Ecco l’incubo. Non mi assale di giorno, ma di notte, quando nel buio si accendono le luci della mante, un po’ vecchia, un po’ sgangherata. 

Nella mia fantasia va tutto storto. Invece che a Parigi mi portano a Francoforte … cosa ci faccio a Francoforte? Qualcuno ride, nel sogno, e risponde “birra e würstel, oppure goulash, e birra ovviamente. Mi agito, e cambio scena. Perché l’ambulanza? A Montreal si va in aereo, non in ambulanza. Sono assopito, ho freddo, ma sento la sirena e avverto tutte le rotatorie sulle strade tra casa e l’ospedale. Dio mio, avevo dimenticato tutto … non voglio ricordare … ma i sogni non si controllano, e il viaggio continua, a tutta velocità, con la sirena spiegata ed io, mezzo nudo, che sbatto di qua e di là e prendo botte da ogni parte. 

Grazie a dio riesco a cambiare sogno, ma non veicolo. Ambulanza ancora, senza sirena, viaggio tranquillo, vestito di tutto punto e con un bel po’ di coperte addosso. Dio mio, alla lettiga mancano però almeno venti centimetri per accogliermi come si deve … tocco coi piedi e con la testa, e conto le curve numerando le botte che rimedio contro le sponde del lettino. Sono gentili con me, mi parlano, mi raccontano del loro impegno di volontariato, mi rimboccano le coperte e si scusano per la strada, che ora è tutta curve, ma vanno piano per non farmi star male. Ancora pochi minuti, e saremo al centro di riabilitazione, mi dicono. Spero sia la verità … mi pare che il viaggio stia durando da molte ore, forse mezza giornata.
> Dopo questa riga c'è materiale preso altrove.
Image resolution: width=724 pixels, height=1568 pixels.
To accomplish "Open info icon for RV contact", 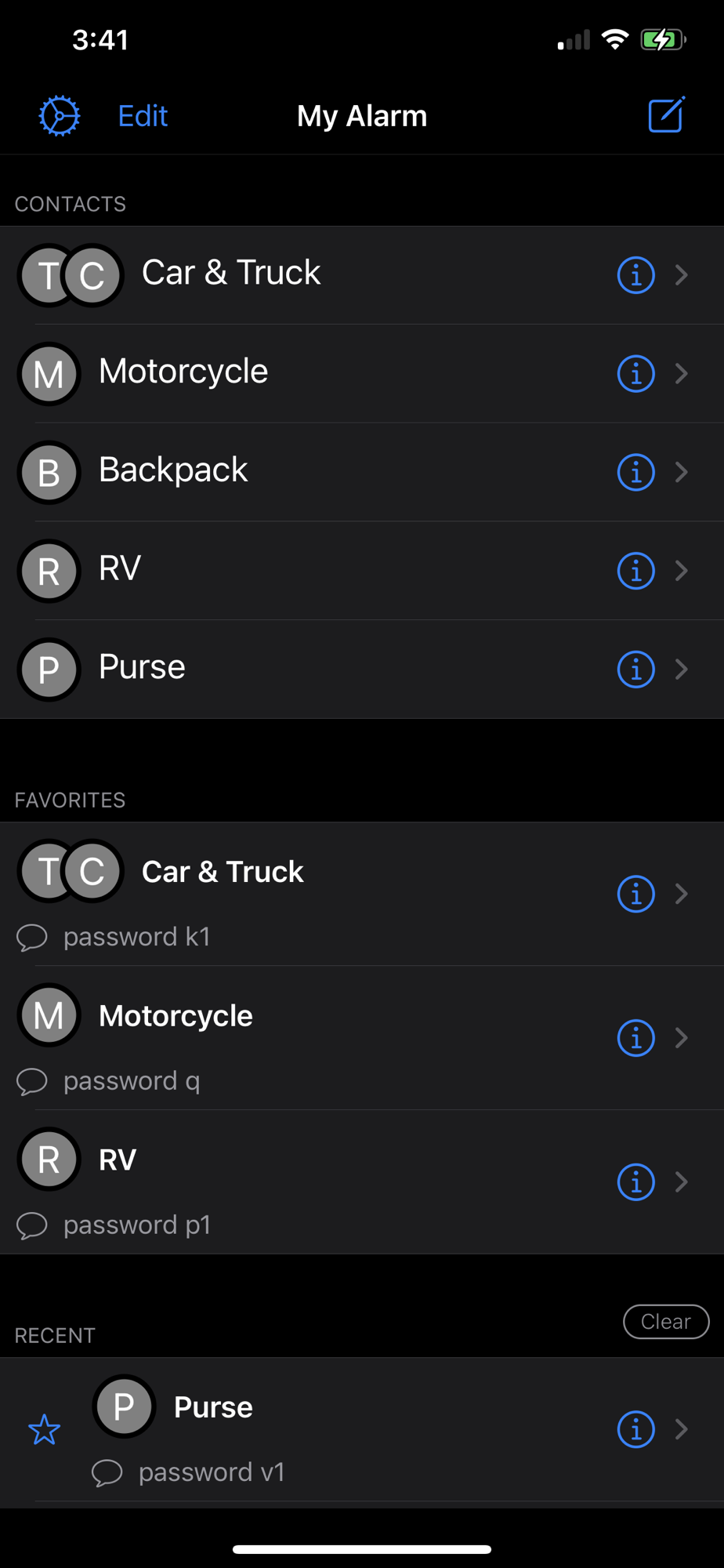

Dio mio, mi ripeto, in aereo sarà così? Poco spazio? Le ginocchia che sbattono contro il sedile davanti? La schiena incastrata in un guscio disegnato per contenere gente tra 160 e 175 cm? Mi rimboccheranno le coperte? Farà freddo così? Sento una hostess che in tre lingue ripete che il volo durerà 18 ore, e che il vento è contrario, ci saranno vuoti d’aria e il comandante si scusa per il disagio. Tranquillo, mi dice la hostess, a terra troverai il sole e gli orsi bianchi, che il freddo lo vanno a cercare a Montreal, dove al nostro arrivo sono previsti - 32 gradi, ma con vento, così che a te sembreranno 50 sotto lo zero. Ride! La odio. 
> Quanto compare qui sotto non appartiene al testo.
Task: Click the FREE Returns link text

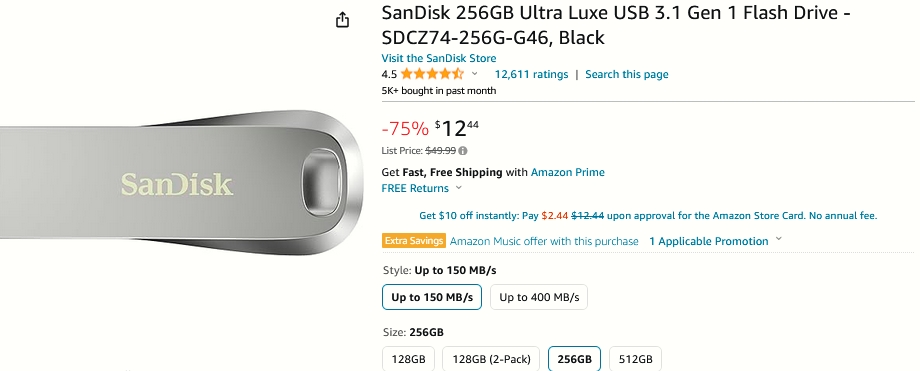Action: point(415,188)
Mi sveglio in un parossismo di idee confuse: concordano tutte su una sola cosa … peggio di così …  Meglio l’ambulanza. In definitiva ci sono stato bene, e una volta arrivato mi hanno rimesso in sesto. E ne ero felice.

Dai, starò da dio anche in Canada. Due nipotini che non vedo da troppo tempo mi riempiranno le giornate e il cuore di gioia … sempre che trovi una coincidenza per Montreal anche lì, a Francoforte, dove insistono per un’altra birra gelata. Ma sono pazzi? Sono trenta gradi sotto zero … non birra, grappa, grappa ci vuole!